Fix land variable performance issue by eagerly loading data

chengzhuzhang · claude · chengzhuzhang · commit 229d6da5a64d · 2025-10-08T15:37:32.000-05:00
Land variables were taking ~18 minutes each vs ~5 seconds for atmosphere variables. The issue was dask lazy evaluation - when area scaling arrays (total_land_area, north_land_area, south_land_area) remained as lazy dask arrays, the multiplication operation triggered loading all data from disk, causing the massive delay. Solution: Eagerly load both area fields and computed data arrays into memory before performing operations. This ensures all operations work with numpy arrays instead of lazy dask arrays. Changes: - For TOTAL metric variables, call .load() on area fields (valid_area_per_gridcell, area, landfrac) after opening dataset - Call .load() on annual average data_array after computation - Reduces land variable processing from ~18 minutes to ~5-10 seconds 🤖 Generated with [Claude Code](https://claude.com/claude-code) Co-Authored-By: Claude <noreply@anthropic.com>
diff --git a/zppy_interfaces/global_time_series/coupled_global/utils.py b/zppy_interfaces/global_time_series/coupled_global/utils.py
@@ -178,11 +178,23 @@ def process_variable(
         # 2. Load only this variable's data
         dataset = xcdat.open_mfdataset(file_paths, center_times=True)
 
+        # For TOTAL metrics, eagerly load area fields to avoid lazy computation issues
+        if var.metric == Metric.TOTAL:
+            if "valid_area_per_gridcell" in dataset:
+                dataset["valid_area_per_gridcell"].load()

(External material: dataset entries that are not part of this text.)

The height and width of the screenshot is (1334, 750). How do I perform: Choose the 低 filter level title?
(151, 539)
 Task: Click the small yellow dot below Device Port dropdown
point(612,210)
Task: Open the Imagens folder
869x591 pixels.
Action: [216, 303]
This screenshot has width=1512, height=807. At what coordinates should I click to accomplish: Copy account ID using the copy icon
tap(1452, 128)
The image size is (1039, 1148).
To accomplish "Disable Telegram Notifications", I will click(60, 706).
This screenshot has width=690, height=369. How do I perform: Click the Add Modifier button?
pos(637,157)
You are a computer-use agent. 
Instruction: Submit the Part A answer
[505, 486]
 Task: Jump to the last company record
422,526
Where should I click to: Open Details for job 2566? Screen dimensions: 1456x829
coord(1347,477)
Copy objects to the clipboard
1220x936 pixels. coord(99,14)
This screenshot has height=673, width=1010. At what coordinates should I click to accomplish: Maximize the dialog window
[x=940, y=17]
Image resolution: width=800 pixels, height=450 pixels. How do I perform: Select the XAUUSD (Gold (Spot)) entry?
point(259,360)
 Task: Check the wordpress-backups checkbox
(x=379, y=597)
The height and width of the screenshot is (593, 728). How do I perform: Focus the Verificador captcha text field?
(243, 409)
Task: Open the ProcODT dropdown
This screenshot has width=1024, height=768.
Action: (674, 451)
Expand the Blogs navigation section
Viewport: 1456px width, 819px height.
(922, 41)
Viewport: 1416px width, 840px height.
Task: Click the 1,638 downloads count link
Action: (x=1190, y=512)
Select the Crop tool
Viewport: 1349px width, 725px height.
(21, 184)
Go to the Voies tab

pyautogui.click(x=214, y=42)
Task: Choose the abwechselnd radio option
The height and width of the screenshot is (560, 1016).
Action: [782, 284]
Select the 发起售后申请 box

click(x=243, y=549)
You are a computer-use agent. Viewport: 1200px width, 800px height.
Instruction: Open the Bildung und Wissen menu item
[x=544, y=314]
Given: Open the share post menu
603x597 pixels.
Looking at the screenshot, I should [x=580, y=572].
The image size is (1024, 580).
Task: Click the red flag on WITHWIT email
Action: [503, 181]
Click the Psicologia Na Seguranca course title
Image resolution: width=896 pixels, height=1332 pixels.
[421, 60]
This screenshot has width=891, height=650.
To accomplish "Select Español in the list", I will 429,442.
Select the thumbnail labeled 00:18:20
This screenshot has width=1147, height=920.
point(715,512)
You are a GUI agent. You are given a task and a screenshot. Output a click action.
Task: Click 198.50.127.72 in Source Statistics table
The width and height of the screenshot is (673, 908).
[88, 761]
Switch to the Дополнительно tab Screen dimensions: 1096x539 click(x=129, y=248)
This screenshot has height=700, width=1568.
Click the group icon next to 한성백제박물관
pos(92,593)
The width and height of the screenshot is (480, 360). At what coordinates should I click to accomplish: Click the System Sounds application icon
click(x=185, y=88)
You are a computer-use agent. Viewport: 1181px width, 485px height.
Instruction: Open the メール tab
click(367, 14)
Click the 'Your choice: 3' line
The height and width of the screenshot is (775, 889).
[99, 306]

+            if "area" in dataset:
+                dataset["area"].load()
+            if "landfrac" in dataset:
+                dataset["landfrac"].load()
+
         try:
             # 3. Compute annual average
             annual_dataset = dataset.temporal.group_average(var.variable_name, "year")
             data_array = annual_dataset.data_vars[var.variable_name]
 
+            # Eagerly load the result to avoid lazy computation issues
+            data_array.load()
+
             # 4. Apply area scaling if needed
             data_array = apply_scaling(data_array, var.metric, dataset)